Even with the system in place, which was apparently too much to bear for the old man cartel known as the NCAA, all D-1 basketball players were only moving at about a 13% clip, well under the averages set by their fellow students. Gen pop undergrads get to move freely - about one in three do so, according to the New York Times - but no where will you find a school who makes Jimmy Trust-fund sit out of Biology for a year to 'prove his loyalty.' The system is hypocritical, un-American, and unduly punitive.
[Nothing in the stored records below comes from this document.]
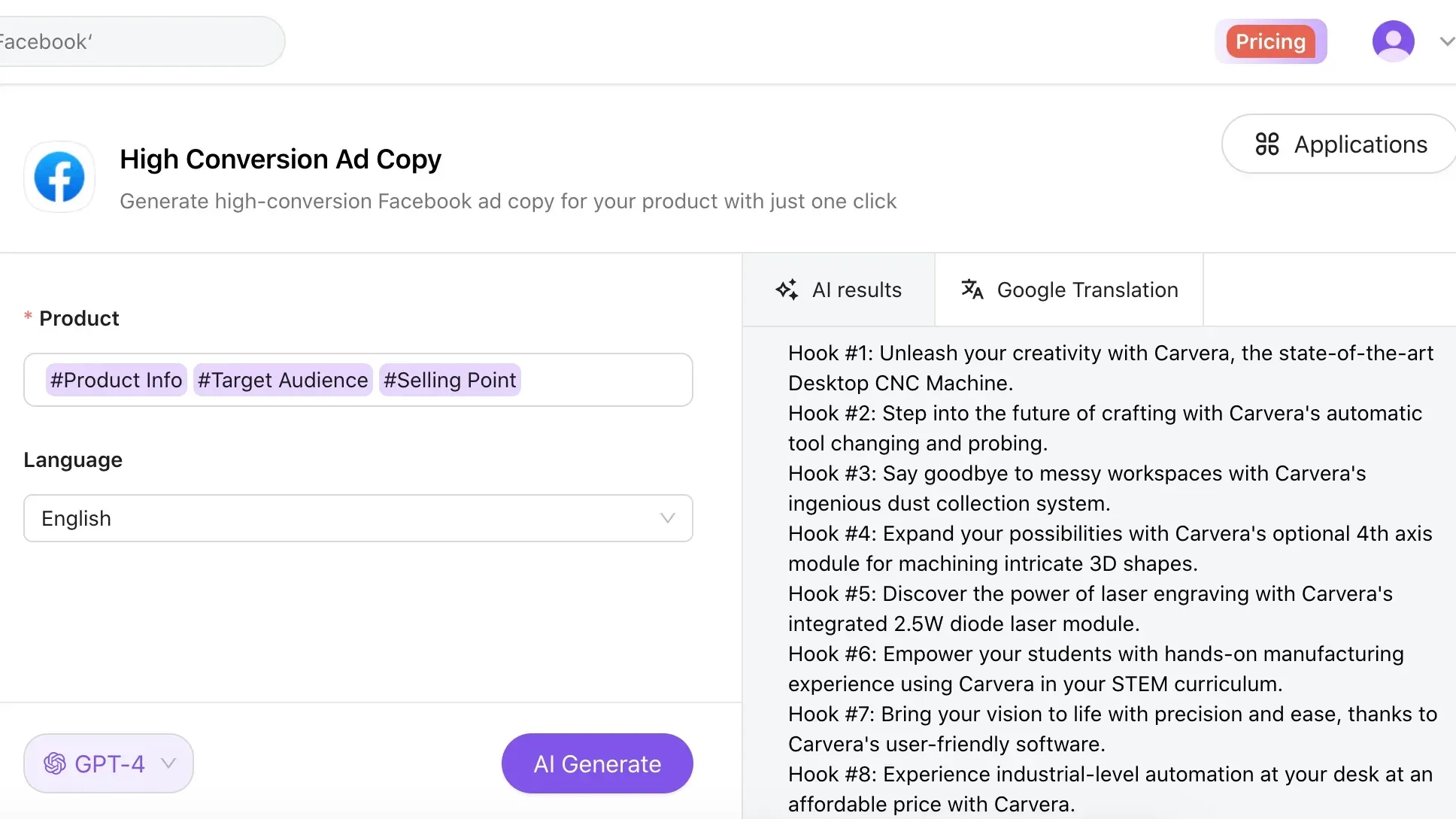Open the English language dropdown

click(358, 518)
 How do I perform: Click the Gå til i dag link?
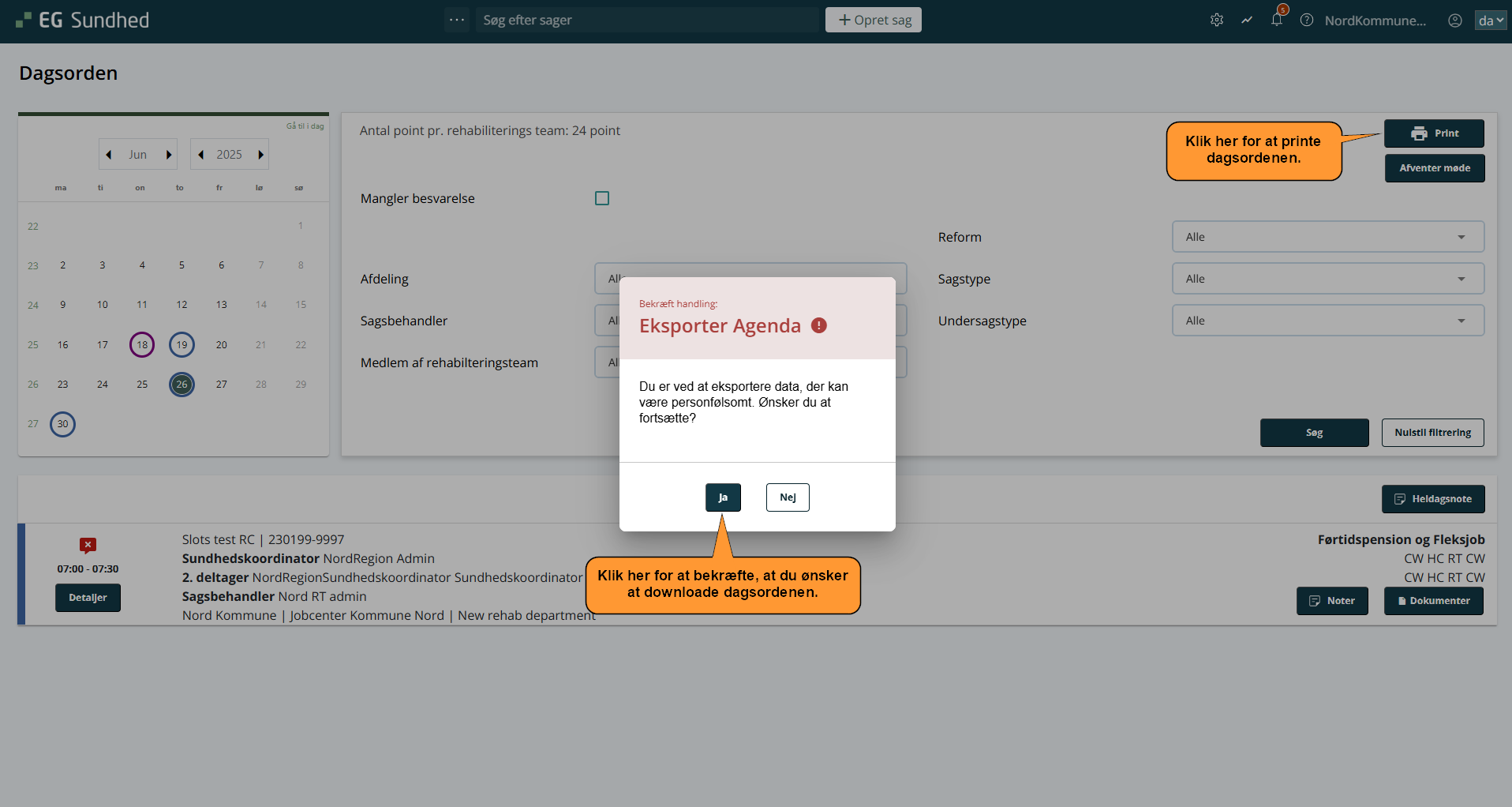[x=305, y=126]
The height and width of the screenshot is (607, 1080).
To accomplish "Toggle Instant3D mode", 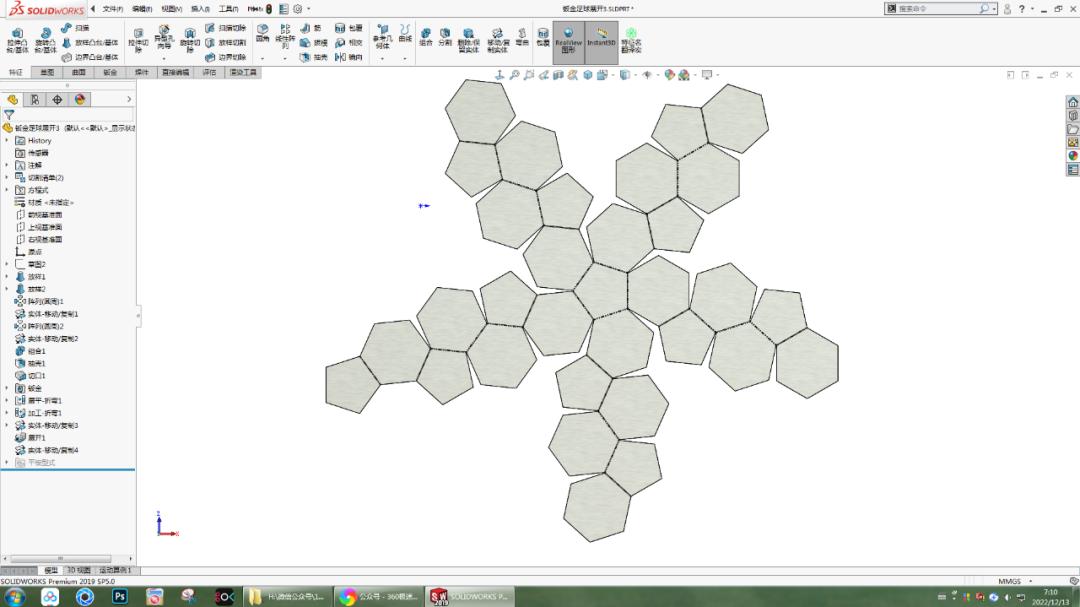I will [x=600, y=40].
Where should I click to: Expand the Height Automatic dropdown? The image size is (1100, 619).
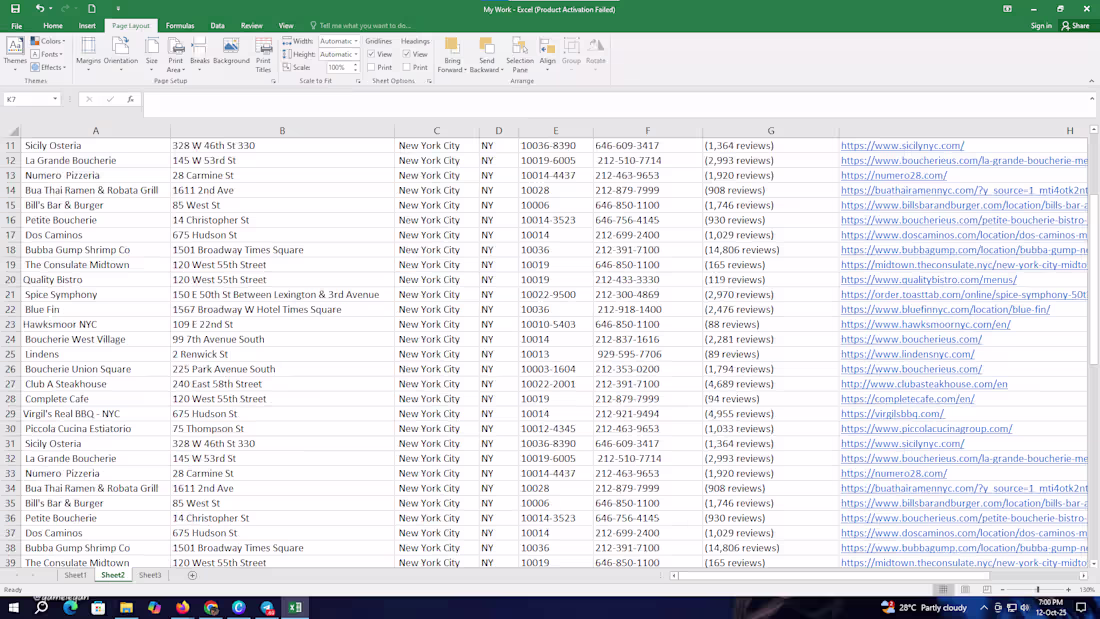coord(356,54)
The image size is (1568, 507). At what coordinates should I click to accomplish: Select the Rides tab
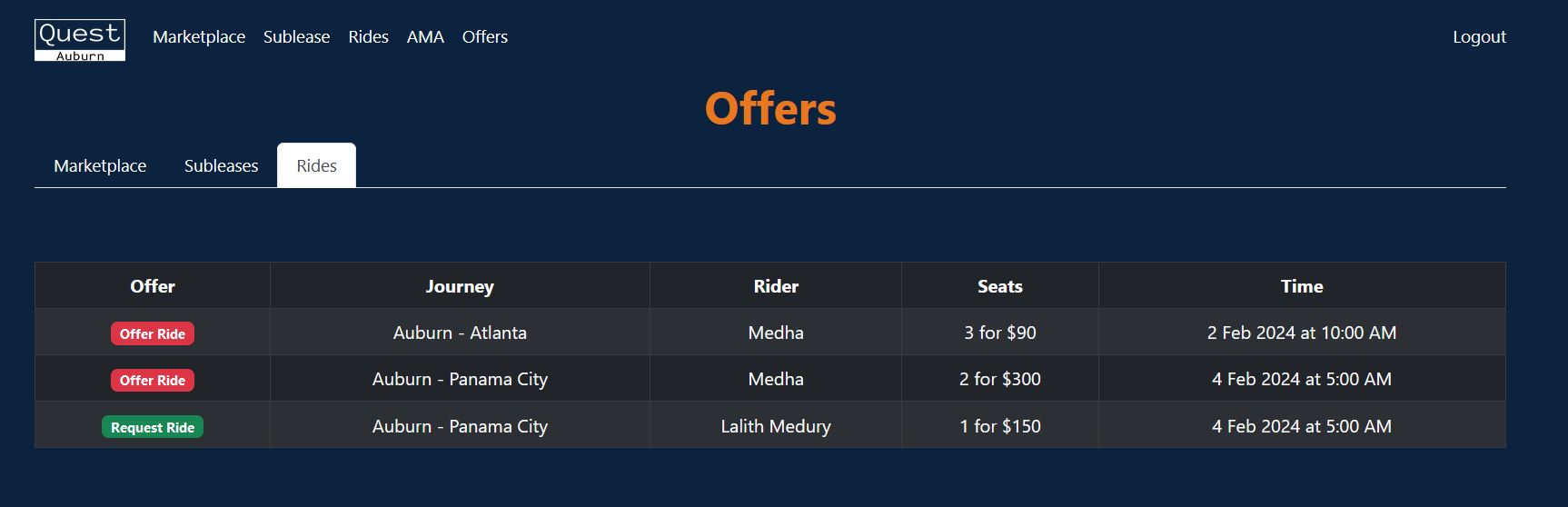tap(316, 166)
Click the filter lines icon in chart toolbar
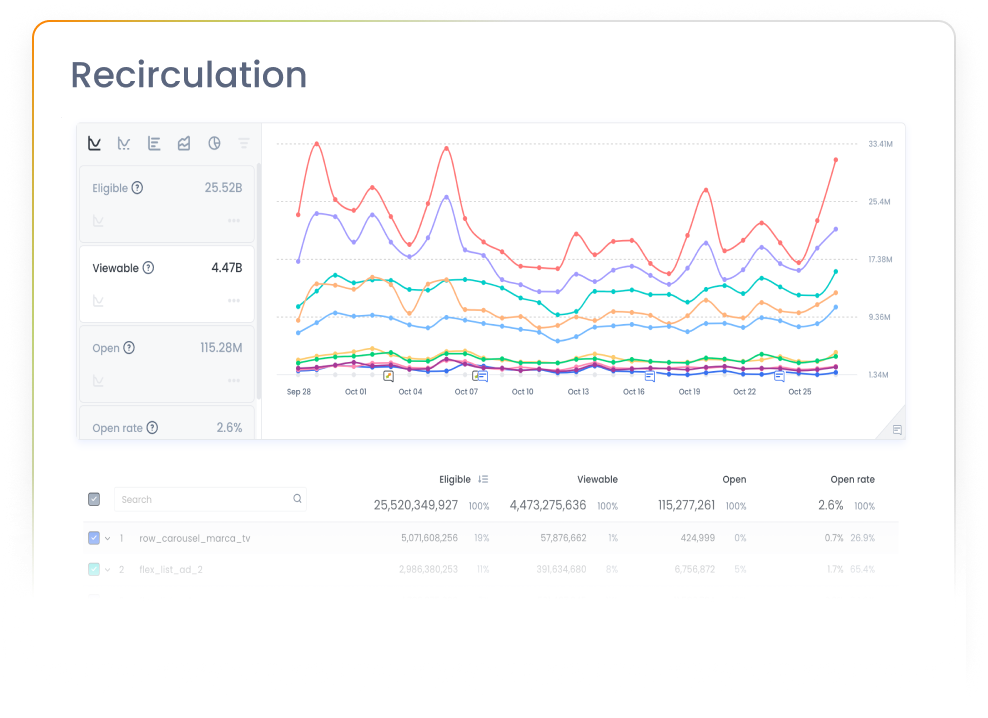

There's simply no reason to restrict the free movement of labor... errrrr... the free movement of student athletes. The search for greener pastures has always been at the crux of the American Dream - we're always looking for the next path to a better reality. Certainly, few are the number of coaches who are as fixed in their careers as their pledges. Why should we ask more of the student athletes than the grown-ass adults making money off their efforts?
Football beefs up the schedule, the facilities project is topped-off and new uniforms -
There's a trio of notes from the football program to discuss, starting with some Texan-sized heft added to the future schedule. Beginning in 2020, CU will play home-and-home series with Texas A&M and TCU. It may seem like a long ways off (and it is), but, as Neill Woelk opined, the two new series strike a return to historical norm for Colorado. The Buffs routinely faced daunting schedules in years past, and are headed in the right direction here. Additionally, from a recruiting standpoint, getting renewed visibility in the fertile battle-ground of Texas is never a bad thing. Hopefully, given the long lead time, CU will find a way to be competitive by the time those dates roll around.
|The hard work of rebuilding the brand of CU Football continues, unabated. From: the BDC|
Finally, as if a new slate of opponents and a batch of shiny new buildings weren't enough, the football program is also planning to unveil new uniforms in a few weeks. There are others who take this more seriously than I do, and I generally blanche and the prospect of spending any more of my hard-earned coin on football swag, but know that this is a big deal for the players and a large segment of the fan base. It won't lead directly to more wins on the gridiron, but maybe it'll mean a little more revenue for the athletic department. That's never a bad thing.